In the past three decades, due largely to initiatives like TQM, Lean and Six Sigma, productivity among US manufacturing firms has nearly tripled. However, US service company productivity is up only 40%1. Problems with products in manufacturing are not the fault of the products – the root cause is in one or more of the processes that design the products. Service industries (i.e., insurance, healthcare, financial services, hospitality, real estate, etc) are pure process businesses and improvement philosophies identified originally in manufacturing can be applied across service industries as well. The question is which improvement principle/philosophy makes the most sense for your organization/industry and Why?

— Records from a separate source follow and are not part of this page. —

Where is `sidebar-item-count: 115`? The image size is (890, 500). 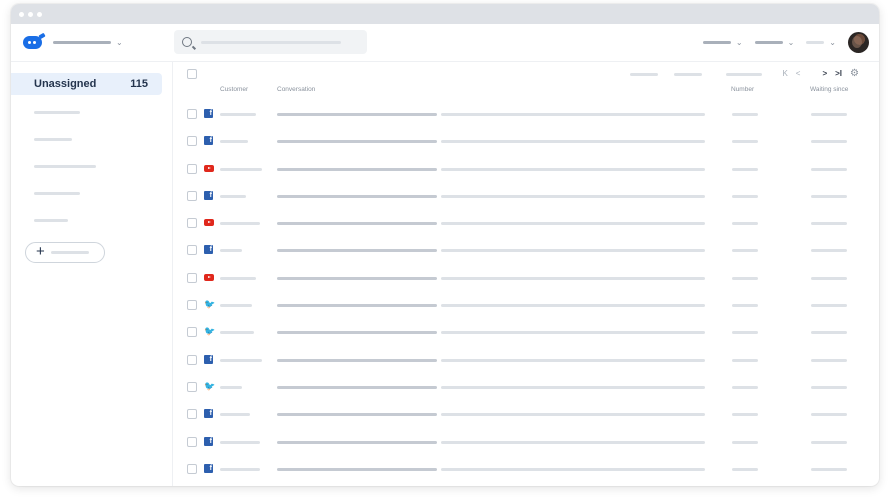 sidebar-item-count: 115 is located at coordinates (139, 84).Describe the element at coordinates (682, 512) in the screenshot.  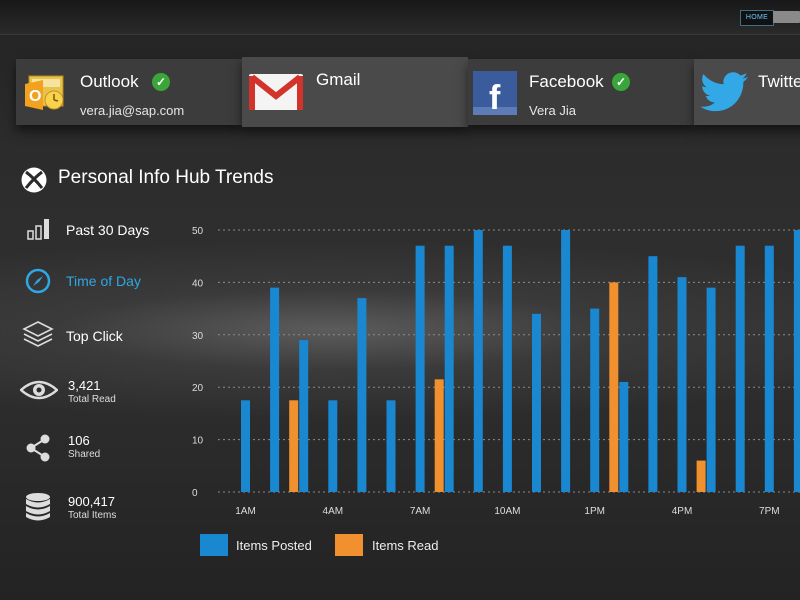
I see `x-tick-label: 4PM` at that location.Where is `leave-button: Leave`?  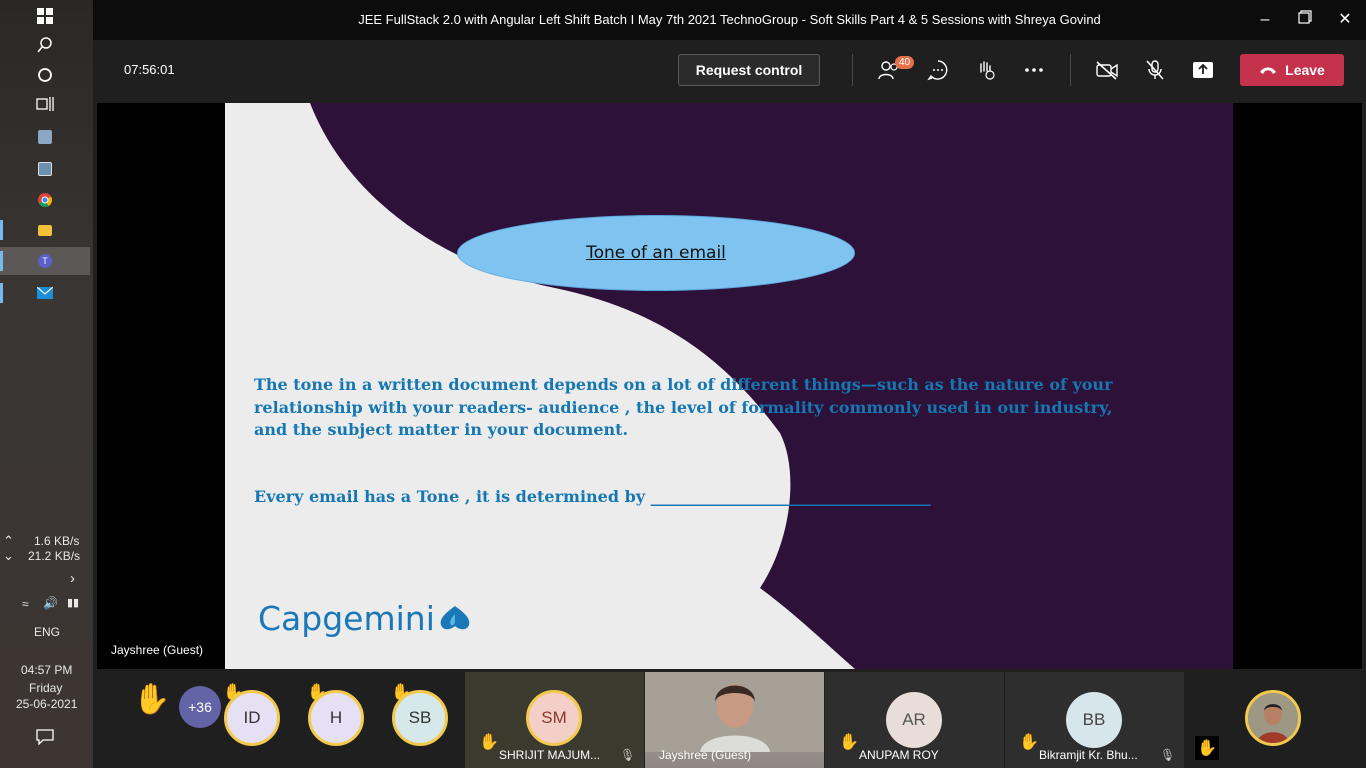
leave-button: Leave is located at coordinates (1292, 70).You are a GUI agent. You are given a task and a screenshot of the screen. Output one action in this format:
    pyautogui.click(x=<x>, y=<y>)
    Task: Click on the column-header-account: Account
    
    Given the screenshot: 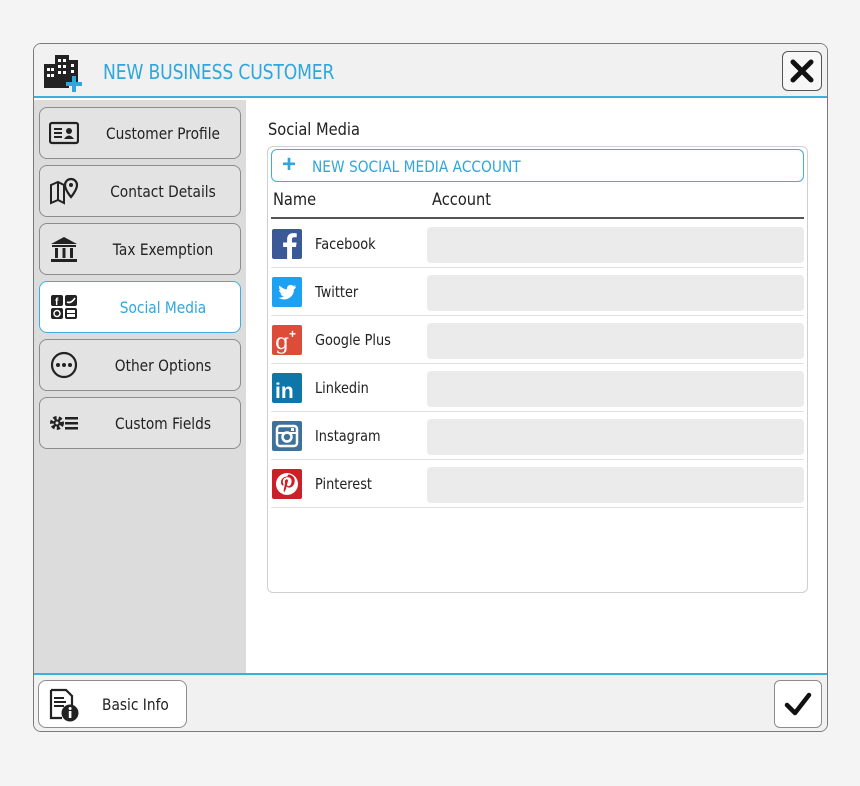 What is the action you would take?
    pyautogui.click(x=462, y=200)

What follows are some high-level overviews of different improvement philosophies that highlight the unique characteristics of each approach, its origin and its intended purpose to use as a guide in determining which approach best fits your organizational needs. The philosophies reviewed include:

  • Activity Based Costing
  • Six Sigma
  • Lean
  • ISO 9000
  • Malcolm Baldrige National Quality Award (NQA)

Following these definitions is an At-A-Glance matrix that summarizes the key points of each measurement method. Key components of the At-A Glance include:

  • The origin of the method
  • Applicable service industries
  • Pros and Cons to each improvement philosophy

Activity Based Costing

In a business organization, Activity-Based Costing (ABC) is a method of allocating costs to products and services. It is generally used as a tool for planning and control. ABC helped to alleviate the arbitrary adding of broad expense percentages to all products (direct costs) to cover indirect costs. Unable to calculate the true costs of production at the product level, ABC was developed for manufacturing in the 70’s and 80’s. Instead of using broad, arbitrary percentages to allocate costs, ABC seeks to identify cause and affect relationships to objectively assign costs. Once costs of the activities have been identified, the cost of each activity is attributed to each product to the extent that the product uses the activity. In this way ABC often identifies areas of high overhead costs per unit and so directs attention to finding ways to reduce the costs or to charge more for costly products.